Despite pressures related to the supply chain, inflation and labor shortages, 2022 appears primed to experience further growth, albeit not at the same meteoric level as last year. Winterberry Group analyzed 20 media channels — nine offline, 11 digital — for its report.
“The expectation is that while the rate of growth will be halved in 2022, the macro trends will continue to drive market expansion — though always subject to macro-economic and COVID-related impacts,” Bruce Biegel, senior managing partner of Winterberry Group, said in a statement.
A continued boon for the data category isn’t surprising. Marketers are contending with the deprecation of third-party cookies, to date a key method of online ad targeting. Google is expected to phase out cookies in Chrome sometime next year, a decision that has seismic implications given the widespread adoption of the web browser.
The policy switch-up, which is positioned by Google as safeguarding user privacy, has set off a scramble for alternative solutions, particularly those providing access to first-party data. Meanwhile, a recent change by Apple to make its mobile identifier an opt-in feature by default has already put a dent in the revenue of major platforms and affected campaign performance in a potential omen of the impact cookie deprecation could carry.
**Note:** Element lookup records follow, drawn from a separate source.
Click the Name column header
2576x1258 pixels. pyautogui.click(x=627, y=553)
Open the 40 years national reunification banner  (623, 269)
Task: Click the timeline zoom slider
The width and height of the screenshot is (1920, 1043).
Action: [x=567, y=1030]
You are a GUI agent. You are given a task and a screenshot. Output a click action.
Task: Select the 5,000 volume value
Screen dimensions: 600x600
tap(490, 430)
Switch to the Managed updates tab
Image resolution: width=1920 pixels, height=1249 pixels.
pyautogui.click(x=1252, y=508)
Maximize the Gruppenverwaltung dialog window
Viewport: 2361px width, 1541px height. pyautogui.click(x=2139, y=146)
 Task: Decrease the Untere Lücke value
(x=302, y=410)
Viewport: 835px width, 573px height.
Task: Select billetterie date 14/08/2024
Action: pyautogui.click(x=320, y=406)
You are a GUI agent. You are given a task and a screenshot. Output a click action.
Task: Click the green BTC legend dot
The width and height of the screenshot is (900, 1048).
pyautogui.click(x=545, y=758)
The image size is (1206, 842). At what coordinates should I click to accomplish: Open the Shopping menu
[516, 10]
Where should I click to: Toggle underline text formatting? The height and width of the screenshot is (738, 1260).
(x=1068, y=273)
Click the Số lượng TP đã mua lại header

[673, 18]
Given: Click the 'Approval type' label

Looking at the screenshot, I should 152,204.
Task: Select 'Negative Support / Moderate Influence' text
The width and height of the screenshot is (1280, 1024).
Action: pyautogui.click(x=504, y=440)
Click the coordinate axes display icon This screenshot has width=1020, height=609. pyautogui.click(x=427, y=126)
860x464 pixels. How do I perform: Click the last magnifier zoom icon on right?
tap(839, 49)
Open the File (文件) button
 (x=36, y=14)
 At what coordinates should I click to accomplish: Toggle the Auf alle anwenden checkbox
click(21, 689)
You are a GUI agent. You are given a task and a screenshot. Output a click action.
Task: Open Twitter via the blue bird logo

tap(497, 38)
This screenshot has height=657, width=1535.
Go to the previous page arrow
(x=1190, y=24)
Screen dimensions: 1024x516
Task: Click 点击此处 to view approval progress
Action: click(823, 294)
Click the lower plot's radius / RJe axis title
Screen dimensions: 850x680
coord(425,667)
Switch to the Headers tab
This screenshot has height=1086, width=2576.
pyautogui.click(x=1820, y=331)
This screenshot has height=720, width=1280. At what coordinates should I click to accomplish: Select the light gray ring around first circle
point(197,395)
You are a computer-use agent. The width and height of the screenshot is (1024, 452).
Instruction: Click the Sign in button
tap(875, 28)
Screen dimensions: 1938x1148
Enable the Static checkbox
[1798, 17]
Retail media has become a hot item as a result of these disruptions, seeing its spend double between 2020 and 2021, per Winterberry Group. Brands including Walmart, Target, Kroger and CVS have quickly built out advertising networks that tap into their in-store and online shopper data as they look to court the dollars of packaged goods marketers that don’t own the point of sale.
Adjacent technologies are also receiving an uptick in interest. Data clean rooms — services where different organizations can dump their respective first-party data and see it anonymized, aggregated and matched — have proliferated, with heavy-hitter platforms like Amazon recently standing up offerings in the space.
With third-party cookies on the chopping block, alternative methods of placing ads are seeing their star rise as well. Contextual targeting, where ads are tailored to the content of websites based on factors like keywords and topics, has picked up more serious traction. A previous report from Winterberry Group found more than half (52%) of surveyed marketers plan to increase their spending on contextual targeting.
Winterberry Group predicted marketers will adopt a wider range of identifiers and move from a testing phase to larger rollouts by the year’s end. The firm additionally foresees continued marketing consolidation driven by a heavy influx of venture capital, private equity and public market capital.